Anyway, now that more than a year has passed, I can say with confidence that A Quiet Place: Part II was worth the wait.

I’ll admit that I didn’t love the original movie. I never saw it in theaters, I was only seeing it for the first time when it played during our class. Seeing Part II in a theater reaffirmed to me that that’s why I didn’t love it as much as I could have. A Quiet Place benefits more from where you’re watching it than it does from its script, special effects, or any of its actors. Part II is more of the same. Not in a derivative, “oh boy, here we go again” kind of thing. Following up the ending of the first movie wasn’t impossible, but it had to be done carefully. For the kind of movie it was, it ended perfectly. Narratively, it was a bit anti-climatic, but it still made sense. The biggest trick Part II pulls is not nullifying the revelation that was found in the original movie or dampening it, but bringing it to its logical conclusion. Obviously, you can’t kill every creature you see. Using distorted sound and a gun is a last ditch effort, and even then, you still might get killed. This is brilliant because it allows for there to be a remaining air of tension. Even though you know it’s entirely possible for the cast of characters to put one creature down, you fear that another might sneak up and cut their journey short.

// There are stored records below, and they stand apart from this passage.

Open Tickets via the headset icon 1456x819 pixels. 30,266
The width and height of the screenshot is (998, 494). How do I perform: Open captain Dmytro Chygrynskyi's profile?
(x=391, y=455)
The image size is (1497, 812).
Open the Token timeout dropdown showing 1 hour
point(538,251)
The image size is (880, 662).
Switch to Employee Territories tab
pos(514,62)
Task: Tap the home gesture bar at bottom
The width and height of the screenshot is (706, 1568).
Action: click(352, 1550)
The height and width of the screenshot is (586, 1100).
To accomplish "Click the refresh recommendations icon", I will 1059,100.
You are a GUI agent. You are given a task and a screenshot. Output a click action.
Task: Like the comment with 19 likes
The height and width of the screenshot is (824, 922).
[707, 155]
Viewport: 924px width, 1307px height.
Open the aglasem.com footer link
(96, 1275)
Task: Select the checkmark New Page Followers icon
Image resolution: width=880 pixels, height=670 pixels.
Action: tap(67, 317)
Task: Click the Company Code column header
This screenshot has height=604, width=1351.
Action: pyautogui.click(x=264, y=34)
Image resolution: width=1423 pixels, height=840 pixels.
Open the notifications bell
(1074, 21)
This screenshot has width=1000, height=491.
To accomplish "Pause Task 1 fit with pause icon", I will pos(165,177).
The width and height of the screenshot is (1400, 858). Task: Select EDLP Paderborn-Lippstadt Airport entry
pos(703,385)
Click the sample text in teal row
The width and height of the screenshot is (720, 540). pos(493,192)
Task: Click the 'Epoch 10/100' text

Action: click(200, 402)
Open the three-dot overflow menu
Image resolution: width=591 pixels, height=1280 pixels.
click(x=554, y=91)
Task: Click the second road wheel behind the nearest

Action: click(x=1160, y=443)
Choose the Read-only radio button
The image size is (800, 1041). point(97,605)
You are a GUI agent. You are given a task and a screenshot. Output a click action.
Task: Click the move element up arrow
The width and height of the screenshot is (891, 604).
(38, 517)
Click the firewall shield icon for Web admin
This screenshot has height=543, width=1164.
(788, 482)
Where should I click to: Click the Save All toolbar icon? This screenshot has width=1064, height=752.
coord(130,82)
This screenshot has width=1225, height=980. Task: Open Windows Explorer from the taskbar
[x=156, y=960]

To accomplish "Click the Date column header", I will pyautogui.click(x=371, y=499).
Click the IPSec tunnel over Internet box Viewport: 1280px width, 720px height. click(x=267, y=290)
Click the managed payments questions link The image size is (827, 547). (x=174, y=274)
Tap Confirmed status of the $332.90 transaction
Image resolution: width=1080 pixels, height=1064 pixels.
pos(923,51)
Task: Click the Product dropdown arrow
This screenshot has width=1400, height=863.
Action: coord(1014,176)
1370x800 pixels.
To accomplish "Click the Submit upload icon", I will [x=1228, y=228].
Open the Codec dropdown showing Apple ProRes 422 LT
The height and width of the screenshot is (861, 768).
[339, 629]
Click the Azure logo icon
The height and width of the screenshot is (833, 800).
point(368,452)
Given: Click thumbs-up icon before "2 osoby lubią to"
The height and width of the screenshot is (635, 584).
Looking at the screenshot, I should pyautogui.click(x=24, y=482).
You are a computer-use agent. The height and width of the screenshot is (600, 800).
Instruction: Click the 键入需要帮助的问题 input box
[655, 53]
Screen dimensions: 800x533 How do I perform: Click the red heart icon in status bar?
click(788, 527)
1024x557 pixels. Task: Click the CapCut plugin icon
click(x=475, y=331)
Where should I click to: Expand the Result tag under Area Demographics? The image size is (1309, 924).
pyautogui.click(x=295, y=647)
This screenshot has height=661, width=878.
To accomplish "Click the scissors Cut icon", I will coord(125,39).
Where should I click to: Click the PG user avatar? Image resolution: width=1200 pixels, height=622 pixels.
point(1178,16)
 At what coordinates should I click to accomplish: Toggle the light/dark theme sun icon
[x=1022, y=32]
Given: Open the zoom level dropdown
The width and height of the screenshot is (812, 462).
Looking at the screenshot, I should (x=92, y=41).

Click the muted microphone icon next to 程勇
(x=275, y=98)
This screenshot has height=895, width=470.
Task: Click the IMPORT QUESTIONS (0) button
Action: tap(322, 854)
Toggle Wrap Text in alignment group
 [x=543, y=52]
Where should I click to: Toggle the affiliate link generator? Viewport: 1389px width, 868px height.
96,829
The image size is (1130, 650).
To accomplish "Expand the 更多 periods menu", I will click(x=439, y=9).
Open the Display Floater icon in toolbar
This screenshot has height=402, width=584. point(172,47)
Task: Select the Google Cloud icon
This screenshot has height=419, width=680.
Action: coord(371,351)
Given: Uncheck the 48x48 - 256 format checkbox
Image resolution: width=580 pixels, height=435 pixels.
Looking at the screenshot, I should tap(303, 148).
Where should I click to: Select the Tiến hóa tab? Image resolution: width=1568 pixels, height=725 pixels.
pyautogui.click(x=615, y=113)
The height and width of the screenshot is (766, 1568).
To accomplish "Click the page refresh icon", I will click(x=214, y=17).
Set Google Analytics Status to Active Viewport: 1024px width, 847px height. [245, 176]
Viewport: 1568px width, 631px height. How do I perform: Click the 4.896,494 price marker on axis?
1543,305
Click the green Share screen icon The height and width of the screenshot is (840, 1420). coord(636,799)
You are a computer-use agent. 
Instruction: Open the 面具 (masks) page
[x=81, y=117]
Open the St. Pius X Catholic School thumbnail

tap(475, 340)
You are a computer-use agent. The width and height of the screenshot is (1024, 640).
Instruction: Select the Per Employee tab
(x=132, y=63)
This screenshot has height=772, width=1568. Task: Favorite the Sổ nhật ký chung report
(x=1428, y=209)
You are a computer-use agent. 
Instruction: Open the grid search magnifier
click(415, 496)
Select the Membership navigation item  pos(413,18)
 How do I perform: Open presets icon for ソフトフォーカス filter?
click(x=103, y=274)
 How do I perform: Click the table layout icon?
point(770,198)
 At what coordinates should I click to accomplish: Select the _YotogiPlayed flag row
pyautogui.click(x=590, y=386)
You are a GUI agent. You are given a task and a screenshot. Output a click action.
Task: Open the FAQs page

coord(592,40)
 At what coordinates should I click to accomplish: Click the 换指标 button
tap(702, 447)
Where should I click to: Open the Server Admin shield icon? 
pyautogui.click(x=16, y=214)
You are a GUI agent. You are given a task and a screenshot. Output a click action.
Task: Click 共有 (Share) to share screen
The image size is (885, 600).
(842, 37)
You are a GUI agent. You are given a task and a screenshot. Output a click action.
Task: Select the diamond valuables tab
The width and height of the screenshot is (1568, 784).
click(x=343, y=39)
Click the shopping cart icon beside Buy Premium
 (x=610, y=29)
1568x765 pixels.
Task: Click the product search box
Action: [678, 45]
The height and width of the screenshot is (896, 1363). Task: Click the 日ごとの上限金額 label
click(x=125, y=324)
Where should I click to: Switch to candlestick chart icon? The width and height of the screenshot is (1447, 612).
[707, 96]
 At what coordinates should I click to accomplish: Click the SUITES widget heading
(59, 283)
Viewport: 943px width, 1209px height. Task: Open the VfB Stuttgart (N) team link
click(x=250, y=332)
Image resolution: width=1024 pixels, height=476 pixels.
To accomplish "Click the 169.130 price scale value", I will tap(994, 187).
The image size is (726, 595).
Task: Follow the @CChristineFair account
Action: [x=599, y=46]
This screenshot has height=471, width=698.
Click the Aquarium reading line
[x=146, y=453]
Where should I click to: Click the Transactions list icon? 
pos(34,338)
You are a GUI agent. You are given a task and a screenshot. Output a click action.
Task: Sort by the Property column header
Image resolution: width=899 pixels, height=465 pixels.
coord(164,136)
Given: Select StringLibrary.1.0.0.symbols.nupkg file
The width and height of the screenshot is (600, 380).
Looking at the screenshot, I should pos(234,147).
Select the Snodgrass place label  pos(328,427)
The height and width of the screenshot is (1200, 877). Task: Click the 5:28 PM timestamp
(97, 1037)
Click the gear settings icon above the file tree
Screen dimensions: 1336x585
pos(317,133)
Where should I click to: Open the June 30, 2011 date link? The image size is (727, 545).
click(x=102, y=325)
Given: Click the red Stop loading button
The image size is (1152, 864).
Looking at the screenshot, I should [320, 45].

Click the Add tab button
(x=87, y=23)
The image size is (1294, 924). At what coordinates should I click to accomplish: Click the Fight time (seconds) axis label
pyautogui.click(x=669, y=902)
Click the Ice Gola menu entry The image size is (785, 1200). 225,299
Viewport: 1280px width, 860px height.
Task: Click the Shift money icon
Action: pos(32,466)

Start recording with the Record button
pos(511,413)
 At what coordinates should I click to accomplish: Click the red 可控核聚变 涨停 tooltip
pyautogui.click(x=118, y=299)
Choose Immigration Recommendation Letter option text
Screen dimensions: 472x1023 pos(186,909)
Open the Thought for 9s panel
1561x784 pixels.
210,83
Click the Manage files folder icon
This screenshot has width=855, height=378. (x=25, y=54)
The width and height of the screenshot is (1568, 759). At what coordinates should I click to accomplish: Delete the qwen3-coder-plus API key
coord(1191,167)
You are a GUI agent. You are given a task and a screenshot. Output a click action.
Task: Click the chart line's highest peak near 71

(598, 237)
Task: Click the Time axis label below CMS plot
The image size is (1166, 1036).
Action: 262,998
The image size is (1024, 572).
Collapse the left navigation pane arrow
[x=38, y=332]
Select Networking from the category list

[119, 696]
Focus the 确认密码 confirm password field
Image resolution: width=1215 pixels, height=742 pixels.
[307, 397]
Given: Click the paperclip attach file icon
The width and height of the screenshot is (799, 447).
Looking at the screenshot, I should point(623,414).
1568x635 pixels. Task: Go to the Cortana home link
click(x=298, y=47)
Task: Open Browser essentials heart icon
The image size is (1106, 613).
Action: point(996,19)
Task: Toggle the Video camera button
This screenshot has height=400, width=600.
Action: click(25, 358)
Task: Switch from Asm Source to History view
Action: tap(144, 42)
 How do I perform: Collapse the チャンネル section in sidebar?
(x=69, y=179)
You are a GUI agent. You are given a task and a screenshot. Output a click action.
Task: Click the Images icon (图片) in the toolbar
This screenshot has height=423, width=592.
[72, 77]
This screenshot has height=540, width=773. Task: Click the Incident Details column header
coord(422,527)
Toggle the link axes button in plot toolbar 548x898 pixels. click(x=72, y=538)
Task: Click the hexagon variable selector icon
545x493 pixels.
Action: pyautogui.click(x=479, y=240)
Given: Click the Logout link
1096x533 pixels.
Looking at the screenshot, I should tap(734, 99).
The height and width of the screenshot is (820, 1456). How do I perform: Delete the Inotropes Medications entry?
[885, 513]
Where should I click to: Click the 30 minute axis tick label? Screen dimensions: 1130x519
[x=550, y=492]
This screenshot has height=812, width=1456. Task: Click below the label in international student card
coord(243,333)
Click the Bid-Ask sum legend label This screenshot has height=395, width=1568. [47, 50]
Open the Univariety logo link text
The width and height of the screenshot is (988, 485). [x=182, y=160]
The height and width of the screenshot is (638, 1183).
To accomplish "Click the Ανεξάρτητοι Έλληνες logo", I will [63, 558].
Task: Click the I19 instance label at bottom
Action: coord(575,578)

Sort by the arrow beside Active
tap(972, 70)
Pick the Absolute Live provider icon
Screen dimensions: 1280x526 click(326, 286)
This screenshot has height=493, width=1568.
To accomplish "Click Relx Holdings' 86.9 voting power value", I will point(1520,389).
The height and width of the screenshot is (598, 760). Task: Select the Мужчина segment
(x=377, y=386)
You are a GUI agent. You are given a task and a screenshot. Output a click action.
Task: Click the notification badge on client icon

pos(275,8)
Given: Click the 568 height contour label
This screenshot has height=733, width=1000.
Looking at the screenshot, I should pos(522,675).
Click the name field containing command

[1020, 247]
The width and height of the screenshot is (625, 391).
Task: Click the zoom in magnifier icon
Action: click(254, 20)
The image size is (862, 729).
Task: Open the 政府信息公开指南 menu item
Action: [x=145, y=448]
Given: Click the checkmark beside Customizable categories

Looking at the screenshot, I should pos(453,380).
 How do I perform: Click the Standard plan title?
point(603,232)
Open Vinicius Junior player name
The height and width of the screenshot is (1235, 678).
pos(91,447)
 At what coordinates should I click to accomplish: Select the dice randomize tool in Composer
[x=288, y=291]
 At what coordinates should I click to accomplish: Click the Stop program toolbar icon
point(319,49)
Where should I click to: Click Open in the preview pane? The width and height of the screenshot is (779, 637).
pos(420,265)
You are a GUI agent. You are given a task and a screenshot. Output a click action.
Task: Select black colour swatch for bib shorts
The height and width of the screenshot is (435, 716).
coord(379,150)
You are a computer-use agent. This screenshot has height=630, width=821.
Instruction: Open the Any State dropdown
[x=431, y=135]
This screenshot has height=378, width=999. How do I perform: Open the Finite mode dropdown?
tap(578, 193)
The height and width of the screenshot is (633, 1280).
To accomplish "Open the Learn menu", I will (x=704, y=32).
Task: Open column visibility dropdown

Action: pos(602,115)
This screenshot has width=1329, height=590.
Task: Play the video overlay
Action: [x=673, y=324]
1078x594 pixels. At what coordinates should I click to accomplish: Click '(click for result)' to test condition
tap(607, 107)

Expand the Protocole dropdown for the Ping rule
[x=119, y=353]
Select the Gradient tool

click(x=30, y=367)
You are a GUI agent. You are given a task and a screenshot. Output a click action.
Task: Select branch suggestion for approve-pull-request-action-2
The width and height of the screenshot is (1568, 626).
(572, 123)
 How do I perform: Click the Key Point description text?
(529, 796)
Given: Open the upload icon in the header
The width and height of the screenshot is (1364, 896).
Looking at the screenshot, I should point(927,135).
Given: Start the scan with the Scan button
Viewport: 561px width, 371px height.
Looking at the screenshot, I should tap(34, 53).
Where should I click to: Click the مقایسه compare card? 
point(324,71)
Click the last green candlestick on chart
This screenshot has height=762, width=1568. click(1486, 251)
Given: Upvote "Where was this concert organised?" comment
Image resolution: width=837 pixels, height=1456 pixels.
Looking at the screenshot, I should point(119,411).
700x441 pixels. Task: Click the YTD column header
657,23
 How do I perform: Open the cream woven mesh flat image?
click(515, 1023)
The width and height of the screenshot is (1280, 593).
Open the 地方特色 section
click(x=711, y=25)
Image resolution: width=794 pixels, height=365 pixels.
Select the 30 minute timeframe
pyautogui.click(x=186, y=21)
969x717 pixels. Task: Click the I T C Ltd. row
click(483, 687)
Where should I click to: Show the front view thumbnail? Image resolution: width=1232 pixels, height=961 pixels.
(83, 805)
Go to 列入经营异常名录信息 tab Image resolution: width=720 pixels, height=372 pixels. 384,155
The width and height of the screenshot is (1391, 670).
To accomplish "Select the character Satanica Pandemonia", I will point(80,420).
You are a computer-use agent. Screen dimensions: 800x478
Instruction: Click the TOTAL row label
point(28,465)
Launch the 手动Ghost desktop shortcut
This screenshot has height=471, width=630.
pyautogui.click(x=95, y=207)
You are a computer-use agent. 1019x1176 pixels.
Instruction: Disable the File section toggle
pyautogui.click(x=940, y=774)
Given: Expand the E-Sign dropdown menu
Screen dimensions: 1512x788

Another trick that I loved about Part II are the creatures themselves. We know what they look like now, the cat’s out of the bag. But where they came from, why they’re here, and what their purpose is is unclear and I’m all for that. My parents were saying that the next film should explore the context of the creatures being here, but I think doing so will miss the point of both parts one and two. These are small-scale stories about people. They’re twists on the conventions of the survival genre. There are areas of Part II that threaten to remove the focus on the monsters, but these areas are short-lived and feel necessary for the story being told.

And now I will talk about the opening scene. No spoilers, I’m not going to say exactly what happens. But, as you might know from the trailers, it starts on Day One. Like revealing why the aliens are here, this could have been a very bad idea. But instead of being an exposition dump filled with dramatic irony, it instead puts in the shoes of the characters. The culmination of this is one of the best opening scenes I’ve seen in any movie that’s come out recently. It’s tense, it’ll make you nervous, and it sets the mood perfectly.

The only bad thing I have to say about Part II is that, again, this is a movie that’s best watched in certain environments. Other than that, this is the best new movie I’ve seen this month.